Collected data entries

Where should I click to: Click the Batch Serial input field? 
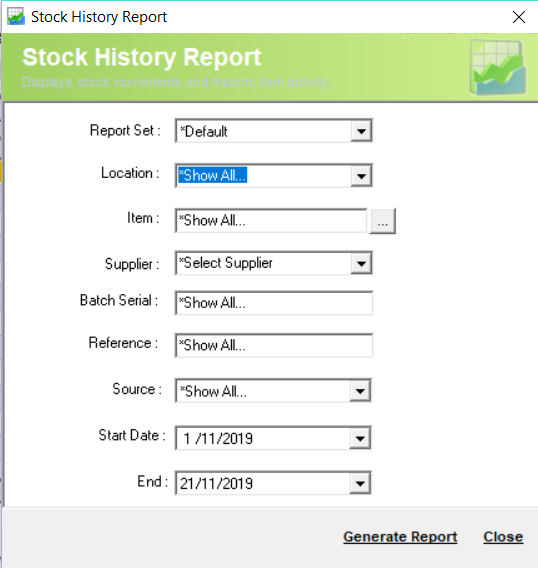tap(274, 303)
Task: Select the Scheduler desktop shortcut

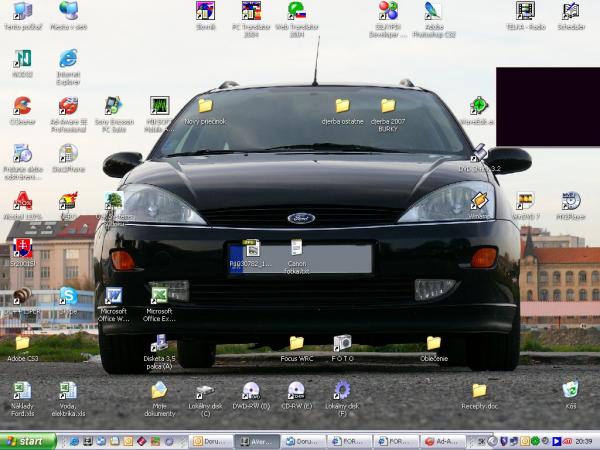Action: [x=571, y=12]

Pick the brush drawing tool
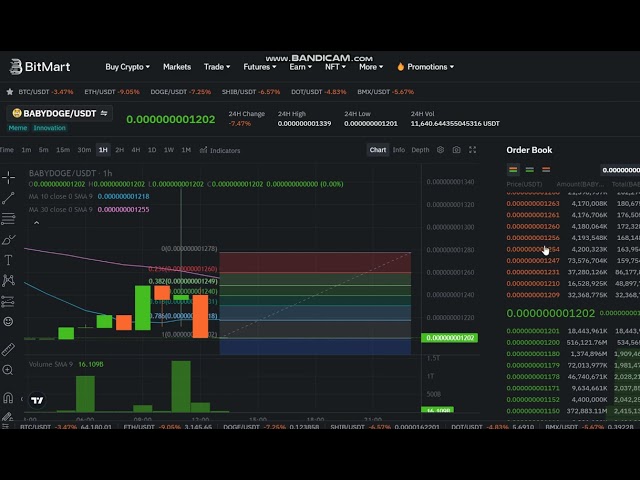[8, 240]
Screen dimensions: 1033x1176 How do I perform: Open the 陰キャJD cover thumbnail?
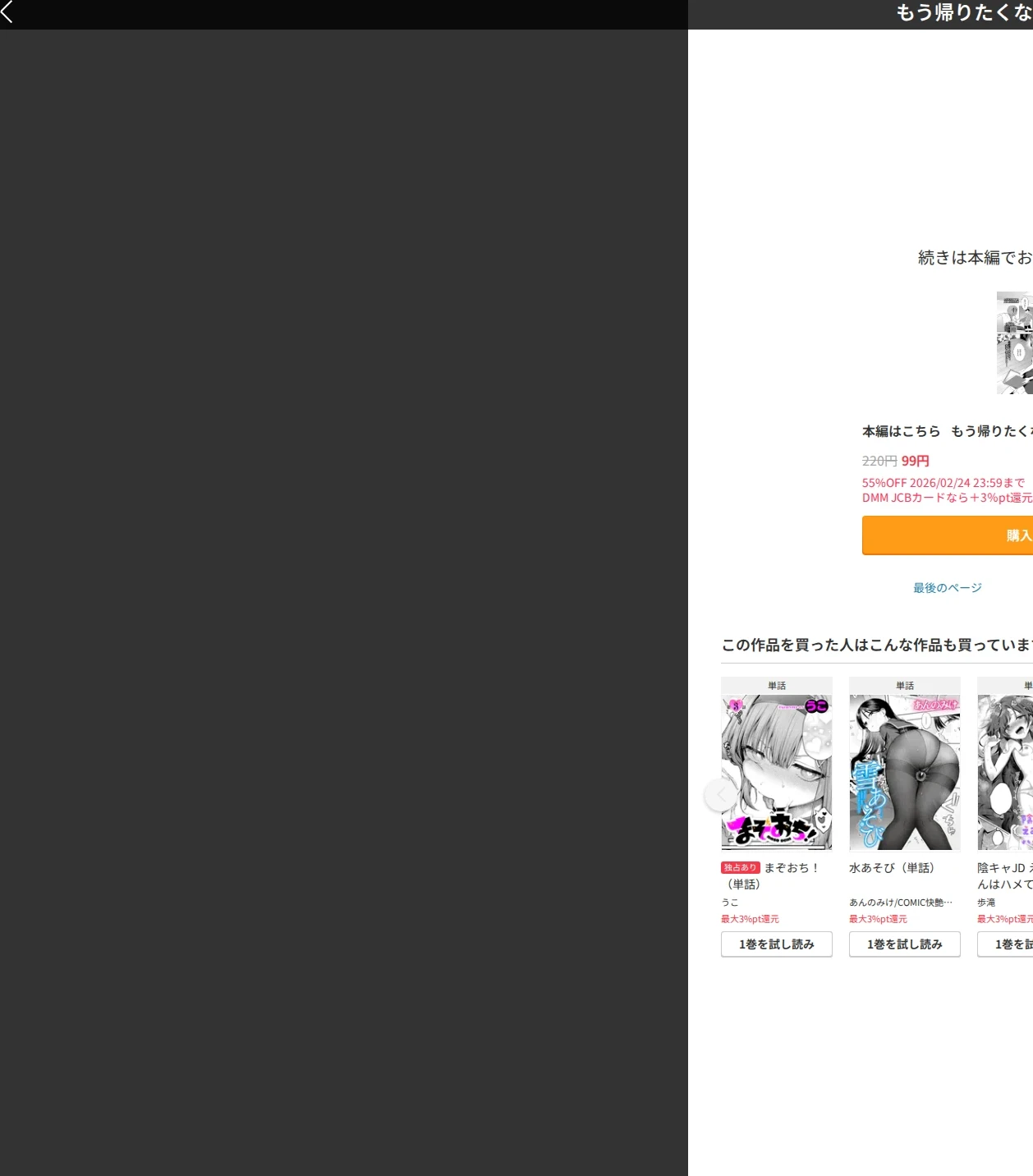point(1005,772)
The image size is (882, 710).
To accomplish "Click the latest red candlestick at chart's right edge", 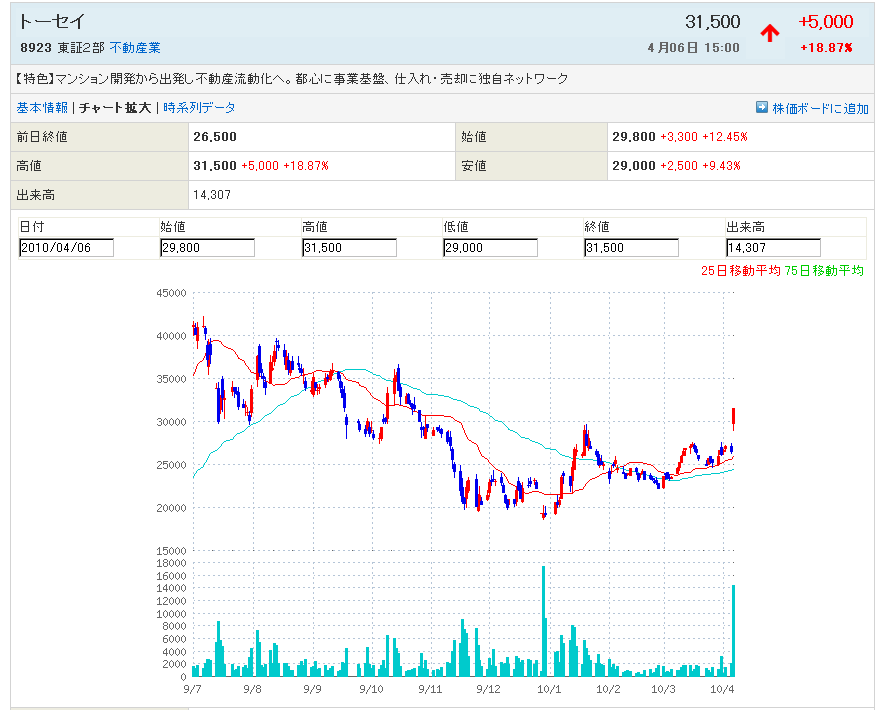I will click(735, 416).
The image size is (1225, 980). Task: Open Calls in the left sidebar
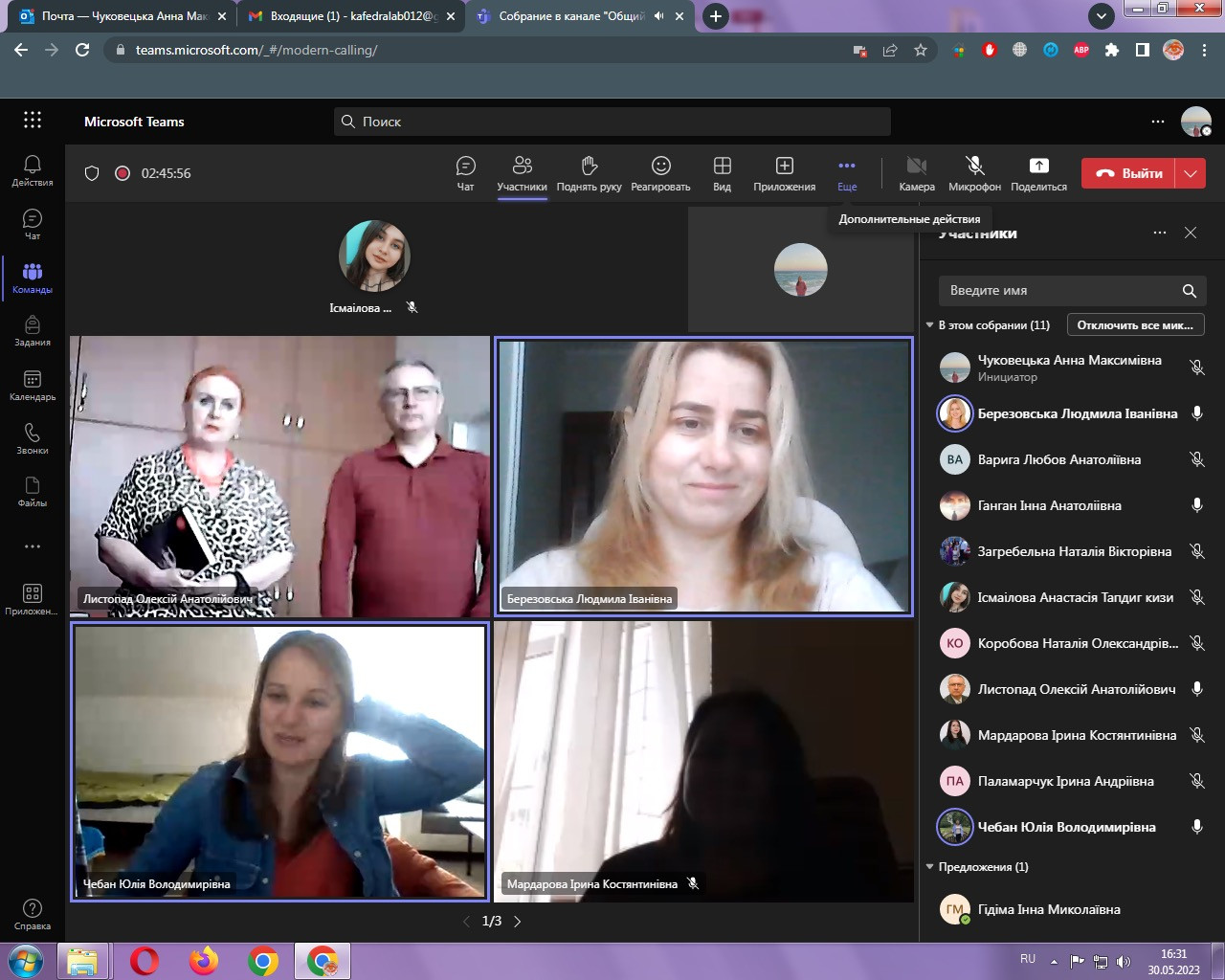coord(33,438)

YOUR OBJECTIVE
Retype exactly, and only, the lines from the one containing "The image size is (1225, 980)." through the end of the records above. Pictures stay out of the copy.

ANSWER FOR THIS EXERCISE
The image size is (1225, 980). Task: Open Calls in the left sidebar
coord(33,438)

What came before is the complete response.